GIVEN RECORDS

━━━

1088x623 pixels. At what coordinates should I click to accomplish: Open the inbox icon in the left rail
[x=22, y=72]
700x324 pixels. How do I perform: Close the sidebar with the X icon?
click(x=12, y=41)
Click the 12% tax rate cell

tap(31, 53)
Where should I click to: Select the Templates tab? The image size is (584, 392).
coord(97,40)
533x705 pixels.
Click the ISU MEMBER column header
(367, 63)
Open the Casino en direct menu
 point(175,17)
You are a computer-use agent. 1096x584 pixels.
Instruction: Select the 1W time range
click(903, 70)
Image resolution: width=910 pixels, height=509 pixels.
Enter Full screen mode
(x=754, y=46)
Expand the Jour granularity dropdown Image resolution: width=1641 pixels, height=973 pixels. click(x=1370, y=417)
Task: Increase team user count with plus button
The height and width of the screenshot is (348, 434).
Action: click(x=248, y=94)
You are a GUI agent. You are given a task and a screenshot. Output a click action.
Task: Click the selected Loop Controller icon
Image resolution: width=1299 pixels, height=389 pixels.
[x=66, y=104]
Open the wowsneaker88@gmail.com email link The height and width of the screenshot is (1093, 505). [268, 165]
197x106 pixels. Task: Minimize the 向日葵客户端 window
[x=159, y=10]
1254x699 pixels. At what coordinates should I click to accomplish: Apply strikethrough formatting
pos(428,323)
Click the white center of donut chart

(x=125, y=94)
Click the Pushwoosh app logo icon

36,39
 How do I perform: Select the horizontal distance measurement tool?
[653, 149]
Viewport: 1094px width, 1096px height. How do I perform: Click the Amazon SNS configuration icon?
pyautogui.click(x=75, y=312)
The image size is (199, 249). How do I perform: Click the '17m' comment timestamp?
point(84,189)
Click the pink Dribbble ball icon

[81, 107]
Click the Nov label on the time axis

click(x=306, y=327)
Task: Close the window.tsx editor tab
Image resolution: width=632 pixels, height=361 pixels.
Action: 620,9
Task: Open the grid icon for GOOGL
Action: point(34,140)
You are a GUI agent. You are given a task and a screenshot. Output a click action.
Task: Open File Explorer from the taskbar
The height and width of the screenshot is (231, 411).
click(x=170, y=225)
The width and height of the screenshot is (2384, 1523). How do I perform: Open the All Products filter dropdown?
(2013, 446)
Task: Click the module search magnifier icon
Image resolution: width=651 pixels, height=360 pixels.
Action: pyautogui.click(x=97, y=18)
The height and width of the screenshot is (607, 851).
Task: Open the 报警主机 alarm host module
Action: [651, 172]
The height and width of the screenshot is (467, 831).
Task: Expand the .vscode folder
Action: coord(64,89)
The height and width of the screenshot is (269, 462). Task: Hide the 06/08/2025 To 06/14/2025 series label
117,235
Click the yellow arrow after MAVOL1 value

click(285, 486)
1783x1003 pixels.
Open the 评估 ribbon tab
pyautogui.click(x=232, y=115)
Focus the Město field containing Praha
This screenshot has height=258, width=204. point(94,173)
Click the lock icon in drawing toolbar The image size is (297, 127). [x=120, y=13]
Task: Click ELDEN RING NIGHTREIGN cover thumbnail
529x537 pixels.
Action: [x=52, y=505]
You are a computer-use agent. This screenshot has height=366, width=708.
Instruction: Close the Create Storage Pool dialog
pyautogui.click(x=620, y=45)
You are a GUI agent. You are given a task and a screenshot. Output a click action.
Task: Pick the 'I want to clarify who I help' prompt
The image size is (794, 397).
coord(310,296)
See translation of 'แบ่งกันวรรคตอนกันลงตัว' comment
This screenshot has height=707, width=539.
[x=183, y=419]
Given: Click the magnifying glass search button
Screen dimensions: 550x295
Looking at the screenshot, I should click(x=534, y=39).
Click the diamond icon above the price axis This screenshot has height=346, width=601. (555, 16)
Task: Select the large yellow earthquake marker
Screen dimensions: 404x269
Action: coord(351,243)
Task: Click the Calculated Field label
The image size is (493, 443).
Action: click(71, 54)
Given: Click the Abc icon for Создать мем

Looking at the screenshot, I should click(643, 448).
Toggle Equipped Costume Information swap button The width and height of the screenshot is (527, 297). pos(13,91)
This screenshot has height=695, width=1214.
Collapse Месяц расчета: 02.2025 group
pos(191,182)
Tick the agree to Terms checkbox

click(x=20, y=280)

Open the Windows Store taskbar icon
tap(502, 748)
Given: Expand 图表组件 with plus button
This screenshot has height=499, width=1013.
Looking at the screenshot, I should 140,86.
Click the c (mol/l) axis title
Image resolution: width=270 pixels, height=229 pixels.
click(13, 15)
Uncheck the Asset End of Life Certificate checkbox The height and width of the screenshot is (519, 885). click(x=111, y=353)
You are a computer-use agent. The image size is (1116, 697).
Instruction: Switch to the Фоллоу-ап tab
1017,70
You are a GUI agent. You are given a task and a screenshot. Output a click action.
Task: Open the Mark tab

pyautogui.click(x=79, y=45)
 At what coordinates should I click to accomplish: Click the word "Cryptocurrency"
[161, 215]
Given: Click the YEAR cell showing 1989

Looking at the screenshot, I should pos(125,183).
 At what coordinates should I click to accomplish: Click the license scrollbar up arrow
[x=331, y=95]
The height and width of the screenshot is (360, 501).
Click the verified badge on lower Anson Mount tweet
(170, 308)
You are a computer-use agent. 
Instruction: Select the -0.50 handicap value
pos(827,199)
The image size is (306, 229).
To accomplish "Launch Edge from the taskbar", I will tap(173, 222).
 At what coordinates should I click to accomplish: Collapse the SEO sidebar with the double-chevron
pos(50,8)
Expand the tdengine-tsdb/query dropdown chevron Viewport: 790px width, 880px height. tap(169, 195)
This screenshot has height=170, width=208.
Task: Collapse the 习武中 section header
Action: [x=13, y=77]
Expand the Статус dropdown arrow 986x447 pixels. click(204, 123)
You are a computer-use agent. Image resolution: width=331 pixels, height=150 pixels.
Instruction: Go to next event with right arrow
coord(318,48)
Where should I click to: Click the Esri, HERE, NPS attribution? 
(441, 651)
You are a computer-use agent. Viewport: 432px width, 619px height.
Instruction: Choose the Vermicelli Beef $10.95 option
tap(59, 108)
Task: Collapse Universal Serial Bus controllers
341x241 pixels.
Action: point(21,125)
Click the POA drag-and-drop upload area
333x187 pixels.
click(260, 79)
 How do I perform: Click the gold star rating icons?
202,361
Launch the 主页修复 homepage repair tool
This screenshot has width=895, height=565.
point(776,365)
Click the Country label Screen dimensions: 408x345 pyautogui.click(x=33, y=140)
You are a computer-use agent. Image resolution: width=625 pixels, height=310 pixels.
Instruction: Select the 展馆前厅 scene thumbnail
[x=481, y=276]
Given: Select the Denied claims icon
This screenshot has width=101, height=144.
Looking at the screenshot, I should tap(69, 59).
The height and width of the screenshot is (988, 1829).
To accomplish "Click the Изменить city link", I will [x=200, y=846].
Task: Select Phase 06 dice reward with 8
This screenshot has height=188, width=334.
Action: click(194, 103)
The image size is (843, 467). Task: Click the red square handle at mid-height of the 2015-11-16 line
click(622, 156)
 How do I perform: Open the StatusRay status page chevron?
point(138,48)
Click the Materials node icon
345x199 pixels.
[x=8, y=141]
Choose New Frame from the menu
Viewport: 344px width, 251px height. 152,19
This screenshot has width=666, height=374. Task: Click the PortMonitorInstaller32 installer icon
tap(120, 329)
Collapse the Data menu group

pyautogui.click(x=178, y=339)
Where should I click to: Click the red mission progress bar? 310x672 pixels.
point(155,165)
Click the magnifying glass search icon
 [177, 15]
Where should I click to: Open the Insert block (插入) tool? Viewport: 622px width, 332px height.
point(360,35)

━━━

YOUR OBJECTIVE
Present every line of the listing above as a numbered list, leaving out the blank lines.

THE RESULT
1. 1088x623 pixels. At what coordinates should I click to accomplish: Open the inbox icon in the left rail
2. [x=22, y=72]
3. 700x324 pixels. How do I perform: Close the sidebar with the X icon?
4. click(x=12, y=41)
5. Click the 12% tax rate cell
6. tap(31, 53)
7. Where should I click to: Select the Templates tab? The image size is (584, 392).
8. coord(97,40)
9. 533x705 pixels.
10. Click the ISU MEMBER column header
11. (367, 63)
12. Open the Casino en direct menu
13.  point(175,17)
14. You are a computer-use agent. 1096x584 pixels.
15. Instruction: Select the 1W time range
16. click(903, 70)
17. Image resolution: width=910 pixels, height=509 pixels.
18. Enter Full screen mode
19. (x=754, y=46)
20. Expand the Jour granularity dropdown Image resolution: width=1641 pixels, height=973 pixels. click(x=1370, y=417)
21. Task: Increase team user count with plus button
22. The height and width of the screenshot is (348, 434).
23. Action: click(x=248, y=94)
24. You are a GUI agent. You are given a task and a screenshot. Output a click action.
25. Task: Click the selected Loop Controller icon
26. Image resolution: width=1299 pixels, height=389 pixels.
27. [x=66, y=104]
28. Open the wowsneaker88@gmail.com email link The height and width of the screenshot is (1093, 505). [268, 165]
29. 197x106 pixels. Task: Minimize the 向日葵客户端 window
30. [x=159, y=10]
31. 1254x699 pixels. At what coordinates should I click to accomplish: Apply strikethrough formatting
32. pos(428,323)
33. Click the white center of donut chart
34. (x=125, y=94)
35. Click the Pushwoosh app logo icon
36. 36,39
37.  How do I perform: Select the horizontal distance measurement tool?
38. [653, 149]
39. Viewport: 1094px width, 1096px height. How do I perform: Click the Amazon SNS configuration icon?
40. pyautogui.click(x=75, y=312)
41. The image size is (199, 249). How do I perform: Click the '17m' comment timestamp?
42. point(84,189)
43. Click the pink Dribbble ball icon
44. [81, 107]
45. Click the Nov label on the time axis
46. click(x=306, y=327)
47. Task: Close the window.tsx editor tab
48. Image resolution: width=632 pixels, height=361 pixels.
49. Action: 620,9
50. Task: Open the grid icon for GOOGL
51. Action: point(34,140)
52. You are a GUI agent. You are given a task and a screenshot. Output a click action.
53. Task: Open File Explorer from the taskbar
54. The height and width of the screenshot is (231, 411).
55. click(x=170, y=225)
56. The width and height of the screenshot is (2384, 1523). How do I perform: Open the All Products filter dropdown?
57. (2013, 446)
58. Task: Click the module search magnifier icon
59. Image resolution: width=651 pixels, height=360 pixels.
60. Action: pyautogui.click(x=97, y=18)
61. The height and width of the screenshot is (607, 851).
62. Task: Open the 报警主机 alarm host module
63. Action: [651, 172]
64. The height and width of the screenshot is (467, 831).
65. Task: Expand the .vscode folder
66. Action: coord(64,89)
67. The height and width of the screenshot is (269, 462). Task: Hide the 06/08/2025 To 06/14/2025 series label
68. 117,235
69. Click the yellow arrow after MAVOL1 value
70. click(285, 486)
71. 1783x1003 pixels.
72. Open the 评估 ribbon tab
73. pyautogui.click(x=232, y=115)
74. Focus the Město field containing Praha
75. This screenshot has height=258, width=204. point(94,173)
76. Click the lock icon in drawing toolbar The image size is (297, 127). [x=120, y=13]
77. Task: Click ELDEN RING NIGHTREIGN cover thumbnail
78. 529x537 pixels.
79. Action: [x=52, y=505]
80. You are a computer-use agent. This screenshot has height=366, width=708.
81. Instruction: Close the Create Storage Pool dialog
82. pyautogui.click(x=620, y=45)
83. You are a GUI agent. You are given a task and a screenshot. Output a click action.
84. Task: Pick the 'I want to clarify who I help' prompt
85. The image size is (794, 397).
86. coord(310,296)
87. See translation of 'แบ่งกันวรรคตอนกันลงตัว' comment
88. This screenshot has height=707, width=539.
89. [x=183, y=419]
90. Given: Click the magnifying glass search button
91. Screen dimensions: 550x295
92. Looking at the screenshot, I should click(x=534, y=39).
93. Click the diamond icon above the price axis This screenshot has height=346, width=601. (555, 16)
94. Task: Select the large yellow earthquake marker
95. Screen dimensions: 404x269
96. Action: coord(351,243)
97. Task: Click the Calculated Field label
98. The image size is (493, 443).
99. Action: click(71, 54)
100. Given: Click the Abc icon for Создать мем
101. Looking at the screenshot, I should click(643, 448).
102. Toggle Equipped Costume Information swap button The width and height of the screenshot is (527, 297). pos(13,91)
103. This screenshot has height=695, width=1214.
104. Collapse Месяц расчета: 02.2025 group
105. pos(191,182)
106. Tick the agree to Terms checkbox
107. click(x=20, y=280)
108. Open the Windows Store taskbar icon
109. tap(502, 748)
110. Given: Expand 图表组件 with plus button
111. This screenshot has height=499, width=1013.
112. Looking at the screenshot, I should 140,86.
113. Click the c (mol/l) axis title
114. Image resolution: width=270 pixels, height=229 pixels.
115. click(13, 15)
116. Uncheck the Asset End of Life Certificate checkbox The height and width of the screenshot is (519, 885). click(x=111, y=353)
117. You are a computer-use agent. The image size is (1116, 697).
118. Instruction: Switch to the Фоллоу-ап tab
119. 1017,70
120. You are a GUI agent. You are given a task and a screenshot. Output a click action.
121. Task: Open the Mark tab
122. pyautogui.click(x=79, y=45)
123.  At what coordinates should I click to accomplish: Click the word "Cryptocurrency"
124. [161, 215]
125. Given: Click the YEAR cell showing 1989
126. Looking at the screenshot, I should pos(125,183).
127.  At what coordinates should I click to accomplish: Click the license scrollbar up arrow
128. [x=331, y=95]
129. The height and width of the screenshot is (360, 501).
130. Click the verified badge on lower Anson Mount tweet
131. (170, 308)
132. You are a computer-use agent. 
133. Instruction: Select the -0.50 handicap value
134. pos(827,199)
135. The image size is (306, 229).
136. To accomplish "Launch Edge from the taskbar", I will tap(173, 222).
137.  At what coordinates should I click to accomplish: Collapse the SEO sidebar with the double-chevron
138. pos(50,8)
139. Expand the tdengine-tsdb/query dropdown chevron Viewport: 790px width, 880px height. tap(169, 195)
140. This screenshot has height=170, width=208.
141. Task: Collapse the 习武中 section header
142. Action: [x=13, y=77]
143. Expand the Статус dropdown arrow 986x447 pixels. click(204, 123)
144. You are a computer-use agent. Image resolution: width=331 pixels, height=150 pixels.
145. Instruction: Go to next event with right arrow
146. coord(318,48)
147. Where should I click to: Click the Esri, HERE, NPS attribution? 
148. (441, 651)
149. You are a computer-use agent. Viewport: 432px width, 619px height.
150. Instruction: Choose the Vermicelli Beef $10.95 option
151. tap(59, 108)
152. Task: Collapse Universal Serial Bus controllers
153. 341x241 pixels.
154. Action: point(21,125)
155. Click the POA drag-and-drop upload area
156. 333x187 pixels.
157. click(260, 79)
158.  How do I perform: Click the gold star rating icons?
159. 202,361
160. Launch the 主页修复 homepage repair tool
161. This screenshot has width=895, height=565.
162. point(776,365)
163. Click the Country label Screen dimensions: 408x345 pyautogui.click(x=33, y=140)
164. You are a computer-use agent. Image resolution: width=625 pixels, height=310 pixels.
165. Instruction: Select the 展馆前厅 scene thumbnail
166. [x=481, y=276]
167. Given: Select the Denied claims icon
168. This screenshot has width=101, height=144.
169. Looking at the screenshot, I should tap(69, 59).
170. The height and width of the screenshot is (988, 1829).
171. To accomplish "Click the Изменить city link", I will [x=200, y=846].
172. Task: Select Phase 06 dice reward with 8
173. This screenshot has height=188, width=334.
174. Action: click(194, 103)
175. The image size is (843, 467). Task: Click the red square handle at mid-height of the 2015-11-16 line
176. click(622, 156)
177.  How do I perform: Open the StatusRay status page chevron?
178. point(138,48)
179. Click the Materials node icon
180. 345x199 pixels.
181. [x=8, y=141]
182. Choose New Frame from the menu
183. Viewport: 344px width, 251px height. 152,19
184. This screenshot has width=666, height=374. Task: Click the PortMonitorInstaller32 installer icon
185. tap(120, 329)
186. Collapse the Data menu group
187. pyautogui.click(x=178, y=339)
188. Where should I click to: Click the red mission progress bar? 310x672 pixels.
189. point(155,165)
190. Click the magnifying glass search icon
191.  [177, 15]
192. Where should I click to: Open the Insert block (插入) tool? Viewport: 622px width, 332px height.
193. point(360,35)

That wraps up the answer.